Brandenburski Urząd Ochrony Konstytucji oficjalnie zaklasyfikował miejscową strukturę Alternatywy dla Niemiec (AfD) jako prawicową organizację ekstremistyczną. Decyzja, ogłoszona przez minister spraw wewnętrznych Brandenburgii Katrin Lange, wzbudza liczne kontrowersje, zwłaszcza w kontekście opóźnień w przekazaniu informacji oraz dymisji szefa urzędu.
POLECAMY: Musk nazwał ewentualną delegalizację AfD radykalnym atakiem na demokrację
Decyzja i jej konsekwencje
Według minister Lange klasyfikacja AfD jako organizacji ekstremistycznej została wydana już 14 kwietnia, jednak ona sama została poinformowana dopiero 5 maja. Jak podkreśliła, taka zwłoka jest niedopuszczalna, ponieważ ocena powinna była trafić do niej natychmiast.
W związku z zaistniałą sytuacją Lange zdymisjonowała szefa Urzędu Ochrony Konstytucji Jörga Muellera, argumentując, że utraciła do niego zaufanie. – „Ona i opinia publiczna nie zostali poinformowani o tym ważnym wydarzeniu” – czytamy w relacji agencji dpa.
AfD pod lupą w całych Niemczech
Brandenburgia nie jest pierwszym landem, który uznał AfD za ugrupowanie ekstremistyczne. Podobne decyzje wcześniej podjęły Saksonia, Saksonia-Anhalt i Turyngia. Dodatkowo w ubiegłym tygodniu Federalny Urząd Ochrony Konstytucji (BfV) zaklasyfikował AfD na szczeblu federalnym jako organizację ekstremistyczną.

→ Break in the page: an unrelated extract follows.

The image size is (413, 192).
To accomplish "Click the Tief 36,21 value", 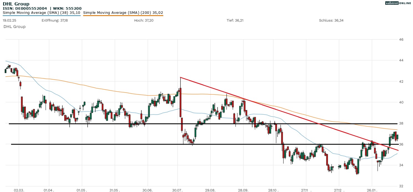I will 235,20.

Lange sceptycznie odniosła się do tej decyzji, krytykując również moment jej ogłoszenia – na kilka dni przed powstaniem nowego rządu federalnego. Jej zdaniem było to „niefortunne” posunięcie.
Podstawy prawne decyzji
BfV oparł swoją ocenę na wewnętrznej ekspertyzie liczącej około 1100 stron. Dokument wskazuje, że decyzja wynika przede wszystkim z dominującego w AfD rozumienia narodu, które nie opiera się na obywatelstwie, lecz na pochodzeniu etnicznym.
Urząd federalny podkreślił, że ta koncepcja „ma na celu wykluczenie niektórych grup ludności z równoprawnego udziału w społeczeństwie i traktowanie ich w sposób naruszający konstytucję, a przez to nadanie im prawnie podrzędnego statusu”.
Co dalej z AfD?
Decyzja brandenburskich władz może mieć daleko idące konsekwencje dla partii, w tym zwiększoną inwigilację oraz ograniczenia w działalności politycznej. W kontekście federalnej klasyfikacji AfD może również stanąć przed wyzwaniami prawnymi, włącznie z ewentualną próbą jej delegalizacji.